Choosing packaging materials that are easy for consumers to recycle locally can increase consumer goodwill toward a brand and strengthen their loyalty. Rare is the consumer today who doesn’t care about packaging sustainability or who prefers over-packaged products that are needlessly hard to unpack and that produce large amounts of waste packaging. 

Brand Benefits of Sustainability

Choosing packaging materials with sustainability in mind is not only good for customer relations, but it's good for your brand itself. For one thing, you can reduce your carbon footprint—a fact you can measure and communicate to your customers. 

Moreover, sustainable packaging is about efficiency, and that often translates into space efficiency. The same warehouse space will go further, and more product can be shipped in the same volume of transport space. Less packaging also means more product units on the shelf, which benefits retailers too.

Finally, sustainable packaging materials are often of lighter weight, conferring cost-efficiency on both packaging costs and shipping costs. Brands with strong e-commerce presences can benefit even more, saving money on the cost of shipping to consumers and saving money with product returns. Sustainability isn’t something that happens overnight. Rather, it requires a strategy and commitment. But the ROI and increase in consumer perception of brand value make the commitment well worth the effort.

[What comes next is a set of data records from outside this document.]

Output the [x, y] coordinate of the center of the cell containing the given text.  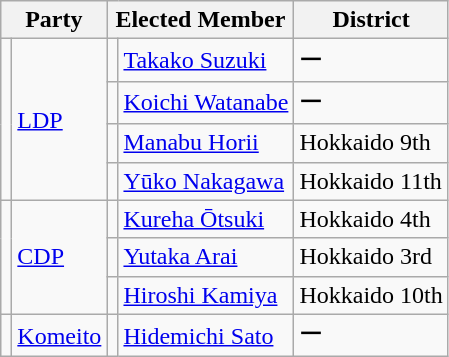
Hokkaido 9th [371, 143]
District [371, 20]
Yūko Nakagawa [206, 181]
Hokkaido 3rd [371, 257]
Komeito [60, 336]
Koichi Watanabe [206, 102]
Hokkaido 11th [371, 181]
Yutaka Arai [206, 257]
Hidemichi Sato [206, 336]
Hiroshi Kamiya [206, 295]
Elected Member [200, 20]
Party [54, 20]
Manabu Horii [206, 143]
Hokkaido 10th [371, 295]
Takako Suzuki [206, 60]
LDP [60, 120]
CDP [60, 257]
Kureha Ōtsuki [206, 219]
Hokkaido 4th [371, 219]
Find where the given text appears and provide that cell's center as [x, y] coordinate. 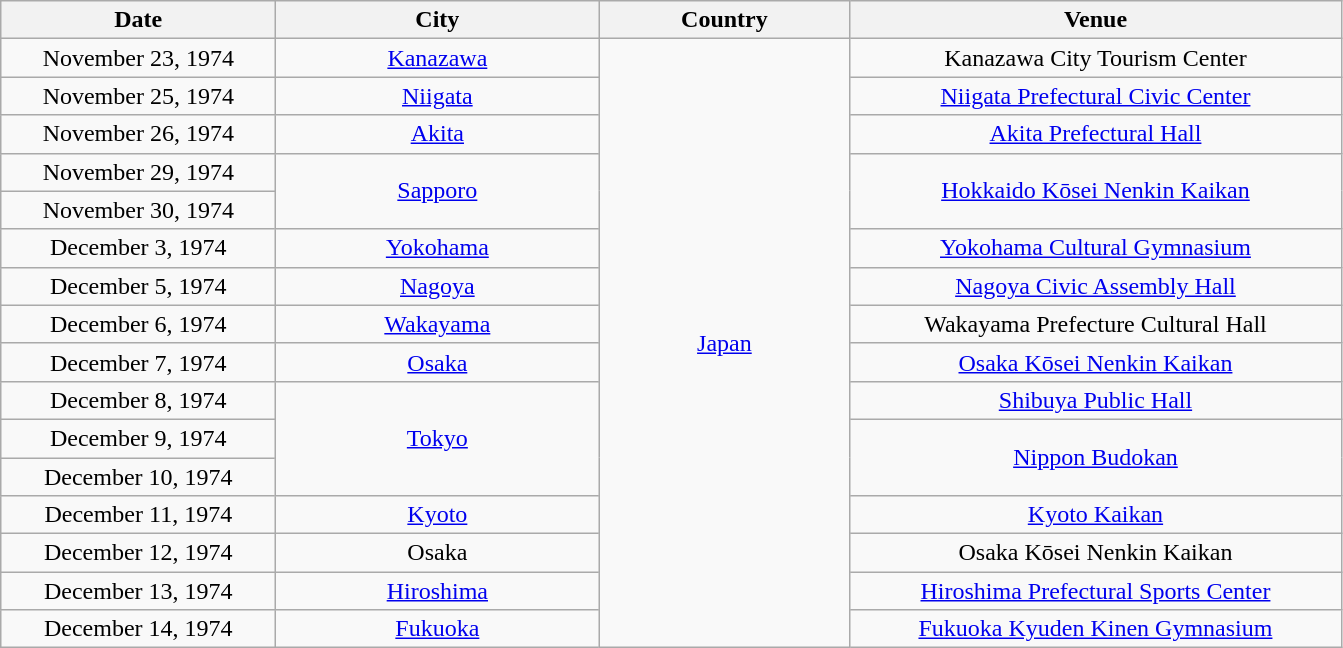
Kanazawa City Tourism Center [1096, 58]
Shibuya Public Hall [1096, 400]
November 30, 1974 [138, 210]
November 26, 1974 [138, 134]
Hiroshima Prefectural Sports Center [1096, 591]
Niigata Prefectural Civic Center [1096, 96]
December 11, 1974 [138, 515]
December 14, 1974 [138, 629]
Tokyo [438, 438]
Kanazawa [438, 58]
Wakayama Prefecture Cultural Hall [1096, 324]
December 13, 1974 [138, 591]
Venue [1096, 20]
Kyoto Kaikan [1096, 515]
Fukuoka Kyuden Kinen Gymnasium [1096, 629]
December 9, 1974 [138, 438]
November 29, 1974 [138, 172]
Wakayama [438, 324]
December 8, 1974 [138, 400]
Yokohama Cultural Gymnasium [1096, 248]
Fukuoka [438, 629]
December 3, 1974 [138, 248]
Kyoto [438, 515]
December 6, 1974 [138, 324]
Niigata [438, 96]
Country [724, 20]
Nagoya [438, 286]
November 25, 1974 [138, 96]
December 12, 1974 [138, 553]
Date [138, 20]
Nagoya Civic Assembly Hall [1096, 286]
Akita Prefectural Hall [1096, 134]
Hokkaido Kōsei Nenkin Kaikan [1096, 191]
December 5, 1974 [138, 286]
November 23, 1974 [138, 58]
December 10, 1974 [138, 477]
Sapporo [438, 191]
City [438, 20]
Yokohama [438, 248]
December 7, 1974 [138, 362]
Akita [438, 134]
Nippon Budokan [1096, 457]
Hiroshima [438, 591]
Japan [724, 344]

When you have a great CPG product, it’s important not to dilute its greatness by choosing ill-conceived or inconvenient packaging materials. Even the most ordinary household products involve a certain level of “unboxing,” even if it’s just taking an item from the shopping bag and placing it in the cupboard. Choosing the right packaging material for your CPG products requires considering functionality and safety, plus adherence to safety regulations for food products. It also requires smart pricing strategies, consideration of storage and distribution and the conditions that products experience during those phases. 

Companies that have a strong e-commerce presence must consider things like shipping weight, product protection, and the consumer unboxing experience. And products across all categories are increasingly turning their attention to improving sustainability, not only as a branding tactic, but also as a practical way to increase efficiency and reduce costs.